MRAP sale to Emirates may enable regional military force

MRAP sale to Emirates may enable regional military force

The tiny, oil-rich nation United Arab Emirates could be laying the foundation for an Arab peacekeeping force by seeking to buy more than 4,500 roadside-bomb protected trucks from the Pentagon, according to a U.S. government official.

The proposed sale was announced late last month by the State Department without indication of their use by peacekeepers. The transaction could net the Pentagon $2.5 billion and install a large fleet of armored, roadside-bomb-resistant trucks for use in the troubled region.

It follows a series of meetings in recent years between officials from the United States, UAE and the Gulf Cooperation Council (GCC), a regional group of six Middle Eastern nations to establish joint security forces in the region.

The sale of as many as 4,569 Mine Resistant Ambush Protected (MRAP) trucks could equip a force of Arab nations that has yet to be created, said the U.S. government official, who spoke on condition of anonymity because officials were not authorized to discuss the sale publicly.

In December, President Obama signed an order determining “that the furnishing of defense articles and defense services to the Gulf Cooperation Council will strengthen the security of the United States and promote world peace.” The members of the GCC are Bahrain, Kuwait, Oman, Qatar, Saudi Arabia and the UAE.

The Pentagon credited the trucks with saving the lives and limbs of thousands of U.S. troops in Iraq and Afghanistan where improvised explosive devices (IEDs) were the top killer. There are several troubled countries in the region, including Iraq once again where the threat to a potential peacekeeping force from IEDs, would be high.

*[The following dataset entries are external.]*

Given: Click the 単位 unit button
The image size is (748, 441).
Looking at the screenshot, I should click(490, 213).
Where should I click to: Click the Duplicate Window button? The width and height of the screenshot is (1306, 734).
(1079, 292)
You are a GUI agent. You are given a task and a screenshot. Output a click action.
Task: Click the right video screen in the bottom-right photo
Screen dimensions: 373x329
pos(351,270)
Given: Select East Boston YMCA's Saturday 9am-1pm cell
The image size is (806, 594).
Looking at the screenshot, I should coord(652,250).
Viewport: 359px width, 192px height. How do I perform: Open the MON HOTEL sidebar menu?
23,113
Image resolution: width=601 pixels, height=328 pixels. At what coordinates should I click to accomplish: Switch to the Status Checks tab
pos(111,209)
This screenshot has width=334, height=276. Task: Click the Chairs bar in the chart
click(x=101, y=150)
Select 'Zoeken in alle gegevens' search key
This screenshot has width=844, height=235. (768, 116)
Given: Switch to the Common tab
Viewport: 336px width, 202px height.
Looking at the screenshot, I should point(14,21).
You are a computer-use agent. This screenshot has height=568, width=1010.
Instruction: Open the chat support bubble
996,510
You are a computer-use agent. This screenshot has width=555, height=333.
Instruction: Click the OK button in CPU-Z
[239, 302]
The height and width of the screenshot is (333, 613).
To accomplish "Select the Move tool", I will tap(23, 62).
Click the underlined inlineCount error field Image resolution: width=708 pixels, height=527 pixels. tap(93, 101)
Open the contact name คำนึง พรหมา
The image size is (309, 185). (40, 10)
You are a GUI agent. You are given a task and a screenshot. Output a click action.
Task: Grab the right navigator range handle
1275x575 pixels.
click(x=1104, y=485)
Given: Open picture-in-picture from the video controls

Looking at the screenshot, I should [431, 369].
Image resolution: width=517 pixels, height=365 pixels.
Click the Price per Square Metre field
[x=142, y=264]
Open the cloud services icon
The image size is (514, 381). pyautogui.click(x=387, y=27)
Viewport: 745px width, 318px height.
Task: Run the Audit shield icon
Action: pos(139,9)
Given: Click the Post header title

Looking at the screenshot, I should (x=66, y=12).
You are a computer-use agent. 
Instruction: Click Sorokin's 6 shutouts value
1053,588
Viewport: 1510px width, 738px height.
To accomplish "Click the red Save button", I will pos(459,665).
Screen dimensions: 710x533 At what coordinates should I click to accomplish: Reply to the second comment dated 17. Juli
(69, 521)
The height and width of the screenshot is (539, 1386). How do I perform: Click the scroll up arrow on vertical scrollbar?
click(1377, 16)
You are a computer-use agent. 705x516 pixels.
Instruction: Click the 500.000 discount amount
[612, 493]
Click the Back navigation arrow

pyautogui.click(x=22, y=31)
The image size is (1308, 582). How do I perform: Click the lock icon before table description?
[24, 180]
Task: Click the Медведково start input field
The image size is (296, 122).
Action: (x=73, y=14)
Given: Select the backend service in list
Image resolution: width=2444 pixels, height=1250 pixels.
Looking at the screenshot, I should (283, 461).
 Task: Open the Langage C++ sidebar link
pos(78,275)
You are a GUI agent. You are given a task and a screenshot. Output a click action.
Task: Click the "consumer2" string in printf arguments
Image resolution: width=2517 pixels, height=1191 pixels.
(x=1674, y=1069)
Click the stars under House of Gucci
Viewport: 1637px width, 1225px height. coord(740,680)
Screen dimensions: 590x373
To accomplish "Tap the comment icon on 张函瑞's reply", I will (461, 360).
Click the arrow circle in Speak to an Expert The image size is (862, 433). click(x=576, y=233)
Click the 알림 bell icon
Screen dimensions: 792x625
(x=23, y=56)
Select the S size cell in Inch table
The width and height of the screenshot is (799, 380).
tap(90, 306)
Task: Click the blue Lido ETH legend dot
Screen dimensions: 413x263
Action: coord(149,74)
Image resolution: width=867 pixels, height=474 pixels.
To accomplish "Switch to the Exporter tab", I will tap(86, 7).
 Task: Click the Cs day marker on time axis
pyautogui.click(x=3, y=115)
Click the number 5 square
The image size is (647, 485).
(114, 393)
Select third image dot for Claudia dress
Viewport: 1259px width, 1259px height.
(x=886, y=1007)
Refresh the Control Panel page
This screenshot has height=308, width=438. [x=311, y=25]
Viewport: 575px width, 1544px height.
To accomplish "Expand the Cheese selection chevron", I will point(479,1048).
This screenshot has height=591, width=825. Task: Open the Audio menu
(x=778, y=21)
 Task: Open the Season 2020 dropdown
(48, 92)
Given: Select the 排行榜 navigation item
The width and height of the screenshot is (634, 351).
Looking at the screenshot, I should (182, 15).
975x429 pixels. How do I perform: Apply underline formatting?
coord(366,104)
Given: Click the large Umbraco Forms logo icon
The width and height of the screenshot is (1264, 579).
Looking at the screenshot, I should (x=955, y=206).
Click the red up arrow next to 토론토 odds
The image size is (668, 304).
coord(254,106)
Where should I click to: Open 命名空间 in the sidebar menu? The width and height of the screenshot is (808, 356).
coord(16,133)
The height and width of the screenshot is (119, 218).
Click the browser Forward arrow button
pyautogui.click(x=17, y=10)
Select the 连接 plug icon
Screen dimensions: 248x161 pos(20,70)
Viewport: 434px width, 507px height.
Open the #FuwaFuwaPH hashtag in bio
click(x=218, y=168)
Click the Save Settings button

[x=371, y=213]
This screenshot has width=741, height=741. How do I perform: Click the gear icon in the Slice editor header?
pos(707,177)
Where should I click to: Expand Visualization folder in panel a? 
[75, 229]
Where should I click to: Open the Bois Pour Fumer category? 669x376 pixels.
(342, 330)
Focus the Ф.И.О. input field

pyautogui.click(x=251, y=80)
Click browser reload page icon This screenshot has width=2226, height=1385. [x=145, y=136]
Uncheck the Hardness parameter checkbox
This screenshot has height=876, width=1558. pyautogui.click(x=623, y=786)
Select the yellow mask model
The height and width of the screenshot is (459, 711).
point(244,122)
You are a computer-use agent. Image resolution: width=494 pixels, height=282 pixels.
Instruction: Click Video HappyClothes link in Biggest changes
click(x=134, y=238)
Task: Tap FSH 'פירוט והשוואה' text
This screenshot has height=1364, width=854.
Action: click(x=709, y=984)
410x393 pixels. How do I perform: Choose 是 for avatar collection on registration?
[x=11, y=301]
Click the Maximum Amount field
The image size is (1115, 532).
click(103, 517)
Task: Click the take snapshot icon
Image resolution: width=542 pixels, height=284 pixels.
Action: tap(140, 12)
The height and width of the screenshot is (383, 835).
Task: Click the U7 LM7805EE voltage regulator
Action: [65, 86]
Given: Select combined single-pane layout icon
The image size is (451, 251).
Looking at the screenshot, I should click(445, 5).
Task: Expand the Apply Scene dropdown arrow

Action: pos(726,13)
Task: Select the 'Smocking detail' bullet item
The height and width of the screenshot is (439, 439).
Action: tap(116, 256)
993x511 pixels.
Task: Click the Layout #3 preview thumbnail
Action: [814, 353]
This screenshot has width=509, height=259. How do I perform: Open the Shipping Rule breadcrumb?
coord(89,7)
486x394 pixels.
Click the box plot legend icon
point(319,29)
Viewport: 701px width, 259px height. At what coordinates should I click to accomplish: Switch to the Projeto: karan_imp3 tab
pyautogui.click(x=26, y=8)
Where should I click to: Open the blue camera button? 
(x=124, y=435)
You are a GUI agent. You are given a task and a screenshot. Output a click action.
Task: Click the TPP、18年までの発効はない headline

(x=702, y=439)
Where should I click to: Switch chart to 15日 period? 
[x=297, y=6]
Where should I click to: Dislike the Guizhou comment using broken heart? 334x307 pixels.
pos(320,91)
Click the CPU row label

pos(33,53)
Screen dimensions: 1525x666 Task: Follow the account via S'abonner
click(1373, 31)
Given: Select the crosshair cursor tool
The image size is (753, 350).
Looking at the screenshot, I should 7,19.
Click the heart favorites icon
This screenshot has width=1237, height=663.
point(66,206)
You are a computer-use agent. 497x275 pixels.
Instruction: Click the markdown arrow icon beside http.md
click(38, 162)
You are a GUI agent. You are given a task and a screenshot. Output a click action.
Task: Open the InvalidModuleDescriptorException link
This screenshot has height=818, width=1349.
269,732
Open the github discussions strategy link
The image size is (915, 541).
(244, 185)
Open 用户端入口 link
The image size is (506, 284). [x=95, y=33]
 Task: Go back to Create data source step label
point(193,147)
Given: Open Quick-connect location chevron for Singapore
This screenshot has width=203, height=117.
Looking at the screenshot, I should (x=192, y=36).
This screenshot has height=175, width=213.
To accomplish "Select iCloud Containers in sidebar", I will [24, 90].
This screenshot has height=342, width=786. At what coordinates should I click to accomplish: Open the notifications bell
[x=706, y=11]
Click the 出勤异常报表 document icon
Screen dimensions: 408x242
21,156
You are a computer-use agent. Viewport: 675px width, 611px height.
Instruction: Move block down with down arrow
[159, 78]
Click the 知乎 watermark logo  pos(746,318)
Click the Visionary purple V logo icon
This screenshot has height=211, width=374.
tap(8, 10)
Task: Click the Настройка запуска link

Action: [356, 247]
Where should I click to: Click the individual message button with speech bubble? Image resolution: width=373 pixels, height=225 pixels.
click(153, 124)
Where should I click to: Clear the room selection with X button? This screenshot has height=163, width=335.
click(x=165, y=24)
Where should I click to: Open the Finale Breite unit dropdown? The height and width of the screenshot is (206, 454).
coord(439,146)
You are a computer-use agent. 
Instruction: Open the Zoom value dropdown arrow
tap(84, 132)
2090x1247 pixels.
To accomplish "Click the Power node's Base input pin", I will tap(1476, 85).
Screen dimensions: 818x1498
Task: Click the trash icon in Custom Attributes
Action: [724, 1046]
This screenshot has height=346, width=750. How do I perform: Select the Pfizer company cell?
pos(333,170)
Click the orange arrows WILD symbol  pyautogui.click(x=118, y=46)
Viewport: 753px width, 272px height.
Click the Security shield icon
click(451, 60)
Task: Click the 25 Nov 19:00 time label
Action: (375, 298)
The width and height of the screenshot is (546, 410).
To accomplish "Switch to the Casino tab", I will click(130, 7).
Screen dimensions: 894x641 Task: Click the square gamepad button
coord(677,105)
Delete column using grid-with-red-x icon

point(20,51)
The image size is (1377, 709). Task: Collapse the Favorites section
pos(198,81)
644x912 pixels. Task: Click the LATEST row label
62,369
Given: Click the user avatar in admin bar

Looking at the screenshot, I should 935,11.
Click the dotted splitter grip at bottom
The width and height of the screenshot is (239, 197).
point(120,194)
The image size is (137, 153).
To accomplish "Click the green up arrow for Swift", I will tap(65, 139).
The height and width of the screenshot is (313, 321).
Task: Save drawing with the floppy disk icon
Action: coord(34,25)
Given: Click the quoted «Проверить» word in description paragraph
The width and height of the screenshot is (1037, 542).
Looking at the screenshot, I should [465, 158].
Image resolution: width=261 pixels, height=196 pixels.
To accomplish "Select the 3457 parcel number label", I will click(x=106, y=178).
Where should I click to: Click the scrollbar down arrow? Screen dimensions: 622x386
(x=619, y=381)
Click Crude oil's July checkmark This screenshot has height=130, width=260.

Peacekeepers would operate like the African Union, a coalition of African nations that pools resources and troops. Last week, for example, African Union forces along with troops from Somalia — many traveling in MRAPs — chased al-Qaeda-linked rebels from a town in the southern part of that country. Most the troops from the coalition came from six African countries.

A spokesman for the UAE embassy declined to comment on the sale of the MRAPs and what they would be used for. The UAE has about 51,000 active-duty members of its armed forces, according to published reports citing the International Institute for Strategic Studies in London.